United States Bankruptcy Court, E.D. Texas, Sherman Division
Aug 21, 2002
Case No. 01-40461 Chapter 13 (Bankr. E.D. Tex. Aug. 21, 2002)

Opinion

Case No. 01-40461 Chapter 13

August 21, 2002


OPINION


Now before the Court for consideration is the Application For Employment As Special Counsel For Trustee Nunc Pro Tunc ("Application Nunc Pro Tunc") filed by Sommerman, Moore Mitchell, L.L.P. ("Sommerman"). This opinion constitutes the Court's findings of fact and conclusions of law required by Fed.R.Bankr.Proc. 7052 and disposes of all issues before the Court.

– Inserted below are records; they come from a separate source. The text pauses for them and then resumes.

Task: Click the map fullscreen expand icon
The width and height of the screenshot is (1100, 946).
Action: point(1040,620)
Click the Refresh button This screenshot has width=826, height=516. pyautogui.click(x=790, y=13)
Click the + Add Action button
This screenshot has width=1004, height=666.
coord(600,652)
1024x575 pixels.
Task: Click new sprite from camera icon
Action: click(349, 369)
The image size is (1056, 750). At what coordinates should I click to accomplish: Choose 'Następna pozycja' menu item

FACTUAL AND PROCEDURAL BACKGROUND

Arnaldo Rivera ("Debtor")filed his voluntary petition under Chapter 13 of Title 11 with his proposed Chapter 13 Plan on February 8, 2001. The Debtor's schedule of assets included his claims in a personal injury lawsuit filed on his behalf by Sommerman pre-petition. Schedule B of personal property indicated an exemption in $22,563.83 and a rejected offer of $50,000 to settle. The Debtor's monthly income constituted the source of funding for the plan. On September 26, 2001, the Court entered the Order of Confirmation. The Order provides that the Debtor's discharge be postponed until the outcome of the personal injury lawsuit has been determined. The Order further provides that any proceeds received from the lawsuit over the amount exempted ($22,563.83) would be added to the Plan for the benefit of creditors.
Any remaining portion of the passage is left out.